Why hasn’t the government organized
a system to guide people to buy real N95s? Or better yet, how about mailing
some to people free? At a minimum, Walensky could tell people that N95s are
more protective and let people opt for them if they chose.
All this has left people with the
sense that they are on their own, searching for guidance and getting more
confused, and perhaps wondering why the government seems so unprepared for the
latest Covid wave.
So what now?
Until we have enough tests, we need
to triage their use, making them a priority for critical infrastructure like
hospitals, emergency services, public transportation and schools.
We also need to stop asking that
people who test positive on an antigen test confirm it with a P.C.R. test, as
many workplaces still do.
Doctors have told me that people who
needed test results were flooding emergency rooms, clogging up the operation
and perhaps getting infected just as they received a test saying they were
negative.
Students and teachers are returning
to classrooms without reliable access to tests. With many districts failing to
invest enough in ventilation and HEPA air filtration to lower airborne transmission,
there will be outbreaks in schools.
We can’t just keep telling parents
that most children will be fine. And when those rapid tests finally become
available, will we have to convince parents that the same tests that were
supposedly not useful are suddenly able to detect infectiousness?
Which brings me to another important
question: Why aren’t we rushing to do studies to gauge the infectious period
for Omicron? Why didn’t we start in late November when it became clear it would
be causing many breakthroughs and a rapid increase in cases?
After hearing people around me say
they were testing positive on Day 8, 9 and beyond even if they were double- and
triple-vaccinated, I did an informal poll on Twitter asking
people infected in the Omicron wave when they stopped testing positive.
More than 2,600 people responded,
and a whopping 43 percent said they had tested positive on rapid tests on Day 8
and beyond, while about 30 percent said they were testing negative on Day 5 or
even earlier.
The immunologist Michael Mina, a
longtime advocate of rapid tests, thinks people may either be quickly clearing
the virus, or the virus may take hold and replicate well for a longer time —
something lab studies suggest is happening, and reflected in my
informal poll. So the five-day period can be too long or too short.
Once I ran the survey on Twitter, I
heard from a lot more people, too, with stories of both prolonged positives and
quick negatives, but also frustration.
Why, two years into the pandemic,
are any people relying on my survey to try to puzzle through whether they
should see a grandparent or an elderly relative or go back to work if they are
still testing positive? Why are we still trying to figure this out on our own?
On Tuesday, the C.D.C. updated its
guidance to say that “if an individual has access to a test and wants to test”
and is positive after five days, he or she should “continue to isolate until
Day 10.” So is the C.D.C. now conceding that people who test positive are
indeed still infectious? And if they don’t have a test, or don’t want one, no
worries?
The job these officials have is
tough, given both the reckless political opposition even to vaccines and the
inevitable criticism even from people who support public health measures.

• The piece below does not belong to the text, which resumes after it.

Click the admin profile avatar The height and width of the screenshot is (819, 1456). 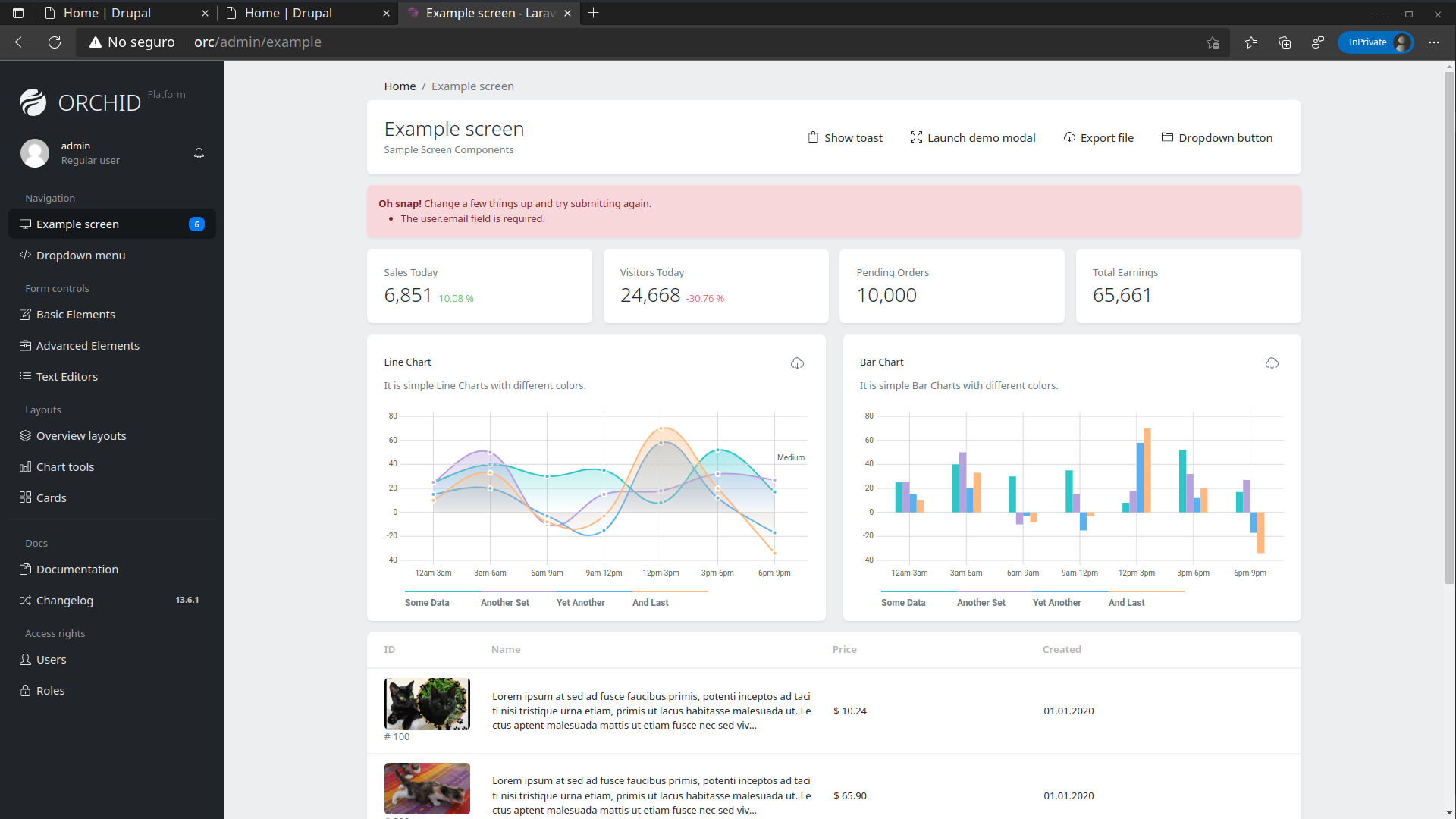(35, 153)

Still, it’s so disappointing to enter 2022 with 2020 vibes, scouring for supplies,
trying to make sense of official declarations that don’t cohere, and wondering
what to do.
The government can help us pull out
of this fog, but it should always be based on being honest with the public. We
aren’t expecting officials to have crystal balls about everything, but we want
them to empower and inform us while preparing for eventualities — good or bad.
Two years is too long to still be hoping for luck to get through all this."